Tage in Vientiane . . .

08. Februar 2024 - Vientiane

KM 18.399


Die Abendstunden in Vientiane sind in diesen Tagen ziemlich malerisch. Seit unserer Ankunft hat es hier keine Wolken, aber auch keinen Wind gegeben. In der Mittagszeit wirkt die laotische Hauptstadt wie ausgestorben. Die Hitze liegt brütend über der Stadt und nur im Schatten kann man es gut aushalten. Dabei ist es gar keine feuchte Hitze, sondern es ist knochentrocken hier. Selbst unser Friseur Tony beklagt, das die Temperaturen etwa 5-8 Grad zu hoch seien, zumindest für diese Jahreszeit. Dafür erwacht Vientiane in den frühen Abendstunden zum Leben.

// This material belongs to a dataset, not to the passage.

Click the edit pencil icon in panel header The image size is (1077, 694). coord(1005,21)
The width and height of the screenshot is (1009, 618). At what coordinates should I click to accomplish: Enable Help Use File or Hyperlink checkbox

Also, was man in dieser verschlafenen Metropole so "zum Leben erwachen", nennen kann. Zum Sonnenuntergang zieht es alle an die Ufer des Mekong, sodass ich die Gelegenheit nutze und einmal zum That Luang fahre. Da fast alle Laoten mit ihren Rollern ungeniert durch den abgesperrten Bereich fahren, mache ich das mit der Bergziege auch. Stört niemanden, was



nicht schwer ist, denn her ist noch kaum ein Besucher. Da das nationale Denkmal ohnehin um 17 Uhr schließt, ist das chinesische Feld für heute eh schon durch. So sitze ich nahezu allein vor dieser niedlich kleinen Stupa, die jedoch für die Laoten von immenser Bedeutung ist. Irgendwo habe ich mal gelesen, dass auf dem That Luang gewichtsmäßig mehr Blattgold hafte, als Gold in Fort Knox eingelagert ist. Ob das stimmt, weiß ich nicht. Mehrfach wird in Reiseführern erwähnt, dass lediglich noch die Spitze der Stupa mit Blattgold vergoldet ist und das restliche Bauwerk nur noch goldfarbend gestrichen wurde. Das ist egal, denn in diesen Abendstunden geht ein schöner warmer Glanz von der "vergoldeten" Oberfläche aus und verbreitet so eine mystisch und auch sehr beruhigende Stimmung. Wieder mal zeigt sich der Himmel wolkenlos, nur ein



leichter Dunstschleier liegt über der Stadt. Das buddhistische Pha That Luang, so der offizielle Name, heißt eigentlich nix anderes als „Große Stupa“ und steht ziemlich im Zentrum von Vientiane. Seit der Stadtgründung, aller Wahrscheinlichkeit nach im 3. Jahrhundert n. Chr., bastelte man an der Stupa mehrfach herum, letztmalig nach dem 2. Weltkrieg. Das That Luang gilt im Großen und Ganzen, als das wichtigste Nationaldenkmal in Laos und auch als nationales Symbol für die Menschen hier. Die untere Ebene ist 68 Meter mal 69 Meter groß. Die zweite Ebene mißt 48 Meter mal 48 Meter und die dritte Eben zählt jeweils 30 Meter auf jeder Seite.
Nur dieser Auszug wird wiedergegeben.